==== RECORDED DATA

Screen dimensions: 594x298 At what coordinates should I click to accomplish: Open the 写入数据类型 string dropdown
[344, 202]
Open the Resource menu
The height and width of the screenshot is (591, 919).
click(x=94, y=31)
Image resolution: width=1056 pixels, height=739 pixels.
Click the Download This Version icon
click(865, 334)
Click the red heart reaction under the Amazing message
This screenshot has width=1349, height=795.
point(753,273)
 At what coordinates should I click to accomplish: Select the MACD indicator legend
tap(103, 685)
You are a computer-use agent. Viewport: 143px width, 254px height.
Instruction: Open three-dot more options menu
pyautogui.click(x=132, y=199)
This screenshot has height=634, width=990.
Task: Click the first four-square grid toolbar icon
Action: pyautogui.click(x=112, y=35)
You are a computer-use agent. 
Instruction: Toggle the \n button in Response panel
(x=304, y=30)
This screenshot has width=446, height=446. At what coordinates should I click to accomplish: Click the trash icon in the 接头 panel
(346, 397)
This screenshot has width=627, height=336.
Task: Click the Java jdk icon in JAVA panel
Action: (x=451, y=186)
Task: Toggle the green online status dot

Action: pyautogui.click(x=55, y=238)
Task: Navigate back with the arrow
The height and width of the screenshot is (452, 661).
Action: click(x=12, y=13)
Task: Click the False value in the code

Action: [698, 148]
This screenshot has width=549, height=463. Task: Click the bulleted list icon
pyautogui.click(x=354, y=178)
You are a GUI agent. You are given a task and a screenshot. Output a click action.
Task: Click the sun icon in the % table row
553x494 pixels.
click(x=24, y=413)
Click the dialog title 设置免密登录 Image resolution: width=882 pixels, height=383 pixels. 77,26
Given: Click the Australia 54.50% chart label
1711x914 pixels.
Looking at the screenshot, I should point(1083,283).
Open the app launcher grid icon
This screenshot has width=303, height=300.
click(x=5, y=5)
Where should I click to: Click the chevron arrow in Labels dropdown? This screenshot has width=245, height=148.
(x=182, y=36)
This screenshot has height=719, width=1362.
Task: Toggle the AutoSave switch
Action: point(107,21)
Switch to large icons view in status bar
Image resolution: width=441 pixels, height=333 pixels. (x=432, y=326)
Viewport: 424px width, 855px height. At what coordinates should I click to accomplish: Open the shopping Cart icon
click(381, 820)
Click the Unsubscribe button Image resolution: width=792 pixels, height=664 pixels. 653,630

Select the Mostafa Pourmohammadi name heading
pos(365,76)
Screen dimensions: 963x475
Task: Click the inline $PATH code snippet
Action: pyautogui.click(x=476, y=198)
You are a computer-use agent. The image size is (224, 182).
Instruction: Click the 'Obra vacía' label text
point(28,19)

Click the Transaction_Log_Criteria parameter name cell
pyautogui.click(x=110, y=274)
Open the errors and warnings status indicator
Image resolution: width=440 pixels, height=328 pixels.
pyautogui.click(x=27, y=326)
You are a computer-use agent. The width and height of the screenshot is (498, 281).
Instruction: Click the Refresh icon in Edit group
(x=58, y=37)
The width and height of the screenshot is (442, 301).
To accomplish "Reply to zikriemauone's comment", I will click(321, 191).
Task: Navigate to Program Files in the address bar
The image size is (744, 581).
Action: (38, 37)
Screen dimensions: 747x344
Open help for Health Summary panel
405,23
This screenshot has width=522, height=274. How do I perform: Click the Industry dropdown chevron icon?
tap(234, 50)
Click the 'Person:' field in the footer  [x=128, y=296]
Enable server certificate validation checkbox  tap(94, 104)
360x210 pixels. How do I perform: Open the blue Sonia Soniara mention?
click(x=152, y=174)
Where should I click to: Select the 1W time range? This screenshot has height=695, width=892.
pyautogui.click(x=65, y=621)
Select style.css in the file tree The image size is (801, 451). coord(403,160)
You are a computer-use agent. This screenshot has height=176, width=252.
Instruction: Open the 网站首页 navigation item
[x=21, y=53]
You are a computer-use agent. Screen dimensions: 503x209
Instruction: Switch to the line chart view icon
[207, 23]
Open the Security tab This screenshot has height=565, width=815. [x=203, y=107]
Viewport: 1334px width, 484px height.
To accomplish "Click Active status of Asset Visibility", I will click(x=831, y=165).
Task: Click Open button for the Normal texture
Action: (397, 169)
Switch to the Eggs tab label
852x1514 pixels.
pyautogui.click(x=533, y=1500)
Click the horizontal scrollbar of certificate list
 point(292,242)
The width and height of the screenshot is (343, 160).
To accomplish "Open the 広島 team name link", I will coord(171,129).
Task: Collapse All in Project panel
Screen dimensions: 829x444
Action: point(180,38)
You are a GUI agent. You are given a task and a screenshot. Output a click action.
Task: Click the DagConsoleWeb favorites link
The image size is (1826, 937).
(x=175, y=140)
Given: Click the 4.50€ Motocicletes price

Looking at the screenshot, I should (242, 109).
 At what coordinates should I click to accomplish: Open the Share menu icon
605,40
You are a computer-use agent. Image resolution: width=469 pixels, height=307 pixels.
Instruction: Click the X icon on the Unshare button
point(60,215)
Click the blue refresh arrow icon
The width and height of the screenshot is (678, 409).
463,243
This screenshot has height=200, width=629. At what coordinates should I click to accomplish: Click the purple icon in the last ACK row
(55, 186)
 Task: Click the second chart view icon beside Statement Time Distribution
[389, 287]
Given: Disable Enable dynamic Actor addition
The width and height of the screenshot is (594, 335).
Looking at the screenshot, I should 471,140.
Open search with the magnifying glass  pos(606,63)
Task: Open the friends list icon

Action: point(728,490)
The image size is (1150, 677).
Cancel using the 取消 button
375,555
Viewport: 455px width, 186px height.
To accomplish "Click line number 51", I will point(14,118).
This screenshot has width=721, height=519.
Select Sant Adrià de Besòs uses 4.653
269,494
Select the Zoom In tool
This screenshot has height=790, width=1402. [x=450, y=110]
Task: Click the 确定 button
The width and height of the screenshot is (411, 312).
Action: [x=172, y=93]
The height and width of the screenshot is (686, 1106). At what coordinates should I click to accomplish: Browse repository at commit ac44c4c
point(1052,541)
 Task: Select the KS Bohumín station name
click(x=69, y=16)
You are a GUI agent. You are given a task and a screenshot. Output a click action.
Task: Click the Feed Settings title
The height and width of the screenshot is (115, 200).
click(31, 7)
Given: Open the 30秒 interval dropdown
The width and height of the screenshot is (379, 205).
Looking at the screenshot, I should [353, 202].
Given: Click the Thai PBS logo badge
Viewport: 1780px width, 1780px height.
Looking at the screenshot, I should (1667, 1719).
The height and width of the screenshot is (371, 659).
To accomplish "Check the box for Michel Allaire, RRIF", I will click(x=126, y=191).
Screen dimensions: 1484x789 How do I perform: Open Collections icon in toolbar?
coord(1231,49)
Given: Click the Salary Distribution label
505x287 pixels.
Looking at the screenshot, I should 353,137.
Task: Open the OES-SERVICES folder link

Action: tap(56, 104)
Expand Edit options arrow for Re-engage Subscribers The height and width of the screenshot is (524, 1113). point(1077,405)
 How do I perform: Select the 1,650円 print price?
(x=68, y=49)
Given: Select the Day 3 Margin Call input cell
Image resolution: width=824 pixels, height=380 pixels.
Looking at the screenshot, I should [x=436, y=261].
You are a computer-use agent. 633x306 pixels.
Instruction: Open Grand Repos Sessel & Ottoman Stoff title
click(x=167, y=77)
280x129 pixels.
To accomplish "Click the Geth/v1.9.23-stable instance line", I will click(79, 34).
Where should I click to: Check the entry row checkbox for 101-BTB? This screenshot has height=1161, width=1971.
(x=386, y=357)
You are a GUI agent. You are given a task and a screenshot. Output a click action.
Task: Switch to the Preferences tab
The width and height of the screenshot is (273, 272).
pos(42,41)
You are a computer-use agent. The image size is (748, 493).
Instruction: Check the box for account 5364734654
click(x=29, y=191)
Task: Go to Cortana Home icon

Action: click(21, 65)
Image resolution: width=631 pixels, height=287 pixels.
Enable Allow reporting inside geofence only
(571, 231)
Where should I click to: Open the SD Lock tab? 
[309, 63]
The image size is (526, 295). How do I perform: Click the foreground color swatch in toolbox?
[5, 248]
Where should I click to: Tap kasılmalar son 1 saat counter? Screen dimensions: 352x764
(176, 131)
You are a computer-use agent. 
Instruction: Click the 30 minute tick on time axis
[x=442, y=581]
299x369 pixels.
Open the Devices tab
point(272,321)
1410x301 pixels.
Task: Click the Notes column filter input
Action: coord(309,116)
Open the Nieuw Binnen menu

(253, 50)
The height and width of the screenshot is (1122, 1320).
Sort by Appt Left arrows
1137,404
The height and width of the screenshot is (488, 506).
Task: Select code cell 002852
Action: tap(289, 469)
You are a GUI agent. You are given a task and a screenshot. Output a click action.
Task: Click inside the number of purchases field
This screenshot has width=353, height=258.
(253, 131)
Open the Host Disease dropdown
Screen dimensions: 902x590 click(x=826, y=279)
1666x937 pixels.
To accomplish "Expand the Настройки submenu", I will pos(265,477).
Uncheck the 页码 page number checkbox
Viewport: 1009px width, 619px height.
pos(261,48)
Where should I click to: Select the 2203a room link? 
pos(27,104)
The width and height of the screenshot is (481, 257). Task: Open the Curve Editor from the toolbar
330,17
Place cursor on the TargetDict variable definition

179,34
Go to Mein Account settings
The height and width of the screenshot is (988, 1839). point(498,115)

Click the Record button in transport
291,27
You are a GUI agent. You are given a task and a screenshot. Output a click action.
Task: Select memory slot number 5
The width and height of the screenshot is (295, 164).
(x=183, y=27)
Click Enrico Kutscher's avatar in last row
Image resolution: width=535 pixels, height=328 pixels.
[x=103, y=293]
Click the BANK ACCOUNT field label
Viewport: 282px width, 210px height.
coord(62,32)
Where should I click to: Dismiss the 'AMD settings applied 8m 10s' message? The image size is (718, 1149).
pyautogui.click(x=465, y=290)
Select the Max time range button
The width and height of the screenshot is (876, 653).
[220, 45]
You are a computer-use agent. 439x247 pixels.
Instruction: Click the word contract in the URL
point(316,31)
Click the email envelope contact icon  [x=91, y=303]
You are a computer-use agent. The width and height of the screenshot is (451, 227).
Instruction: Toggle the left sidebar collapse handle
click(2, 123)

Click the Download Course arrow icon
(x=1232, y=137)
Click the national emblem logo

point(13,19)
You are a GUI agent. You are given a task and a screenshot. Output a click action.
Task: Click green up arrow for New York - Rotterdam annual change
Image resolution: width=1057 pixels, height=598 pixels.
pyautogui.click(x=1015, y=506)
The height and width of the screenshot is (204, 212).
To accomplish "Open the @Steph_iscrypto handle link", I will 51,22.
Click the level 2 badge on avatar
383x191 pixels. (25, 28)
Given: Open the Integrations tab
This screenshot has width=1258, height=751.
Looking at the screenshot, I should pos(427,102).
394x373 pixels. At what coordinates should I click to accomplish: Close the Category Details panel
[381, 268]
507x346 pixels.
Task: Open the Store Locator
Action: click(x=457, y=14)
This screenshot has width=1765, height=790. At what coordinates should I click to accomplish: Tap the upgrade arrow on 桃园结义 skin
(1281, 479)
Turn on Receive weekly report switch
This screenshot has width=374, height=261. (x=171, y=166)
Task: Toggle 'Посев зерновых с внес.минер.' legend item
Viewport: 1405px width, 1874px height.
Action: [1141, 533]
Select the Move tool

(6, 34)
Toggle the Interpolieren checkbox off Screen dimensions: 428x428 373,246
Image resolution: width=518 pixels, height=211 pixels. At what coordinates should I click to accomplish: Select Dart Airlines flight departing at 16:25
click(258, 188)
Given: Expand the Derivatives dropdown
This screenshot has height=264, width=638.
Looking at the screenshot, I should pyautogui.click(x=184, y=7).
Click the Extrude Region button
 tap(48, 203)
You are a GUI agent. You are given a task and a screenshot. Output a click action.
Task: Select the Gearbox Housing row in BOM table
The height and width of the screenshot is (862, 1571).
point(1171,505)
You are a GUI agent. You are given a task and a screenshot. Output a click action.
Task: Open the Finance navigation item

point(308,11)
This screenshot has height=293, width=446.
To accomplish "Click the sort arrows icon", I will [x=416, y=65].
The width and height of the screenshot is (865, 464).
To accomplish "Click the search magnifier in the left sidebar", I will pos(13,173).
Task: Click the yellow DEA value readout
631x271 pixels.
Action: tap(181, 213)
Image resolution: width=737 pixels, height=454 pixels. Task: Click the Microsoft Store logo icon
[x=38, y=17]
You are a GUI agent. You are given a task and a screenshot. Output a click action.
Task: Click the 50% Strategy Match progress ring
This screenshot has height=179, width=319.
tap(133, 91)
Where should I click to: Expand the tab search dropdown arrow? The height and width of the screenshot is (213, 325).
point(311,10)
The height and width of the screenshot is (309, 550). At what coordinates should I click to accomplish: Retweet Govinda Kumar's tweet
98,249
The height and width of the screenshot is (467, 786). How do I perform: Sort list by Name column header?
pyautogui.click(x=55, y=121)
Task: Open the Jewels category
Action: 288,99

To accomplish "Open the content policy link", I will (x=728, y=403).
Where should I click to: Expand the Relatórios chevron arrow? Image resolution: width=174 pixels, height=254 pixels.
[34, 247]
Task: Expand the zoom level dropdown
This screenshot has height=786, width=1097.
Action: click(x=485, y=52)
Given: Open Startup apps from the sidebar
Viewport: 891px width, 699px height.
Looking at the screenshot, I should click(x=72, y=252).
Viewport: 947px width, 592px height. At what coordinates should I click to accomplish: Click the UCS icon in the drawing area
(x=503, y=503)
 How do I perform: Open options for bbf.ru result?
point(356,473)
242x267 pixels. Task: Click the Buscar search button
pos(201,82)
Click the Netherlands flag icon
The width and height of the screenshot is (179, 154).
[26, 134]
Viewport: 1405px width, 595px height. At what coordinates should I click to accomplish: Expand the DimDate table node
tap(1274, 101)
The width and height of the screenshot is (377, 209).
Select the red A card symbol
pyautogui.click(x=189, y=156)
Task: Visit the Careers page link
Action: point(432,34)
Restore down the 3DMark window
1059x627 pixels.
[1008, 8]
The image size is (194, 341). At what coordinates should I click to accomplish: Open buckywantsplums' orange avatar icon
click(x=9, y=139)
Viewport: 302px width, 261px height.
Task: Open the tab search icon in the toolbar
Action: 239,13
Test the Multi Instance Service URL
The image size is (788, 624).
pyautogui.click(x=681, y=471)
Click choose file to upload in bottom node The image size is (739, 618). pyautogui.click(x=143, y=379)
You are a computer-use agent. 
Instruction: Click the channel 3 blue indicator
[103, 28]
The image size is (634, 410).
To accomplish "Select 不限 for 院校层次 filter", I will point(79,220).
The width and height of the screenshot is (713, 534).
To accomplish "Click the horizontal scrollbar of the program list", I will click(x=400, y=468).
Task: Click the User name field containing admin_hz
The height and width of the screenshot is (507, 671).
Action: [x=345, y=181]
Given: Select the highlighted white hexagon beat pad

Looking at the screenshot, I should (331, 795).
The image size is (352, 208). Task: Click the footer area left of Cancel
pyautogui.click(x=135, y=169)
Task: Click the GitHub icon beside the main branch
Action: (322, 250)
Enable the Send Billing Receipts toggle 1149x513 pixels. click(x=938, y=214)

========

(ASSIGNMENT): In the data above, which lines include "with"? Return those lines.

(EXPECTED OUTPUT):
Task: Navigate back with the arrow
Open search with the magnifying glass  pos(606,63)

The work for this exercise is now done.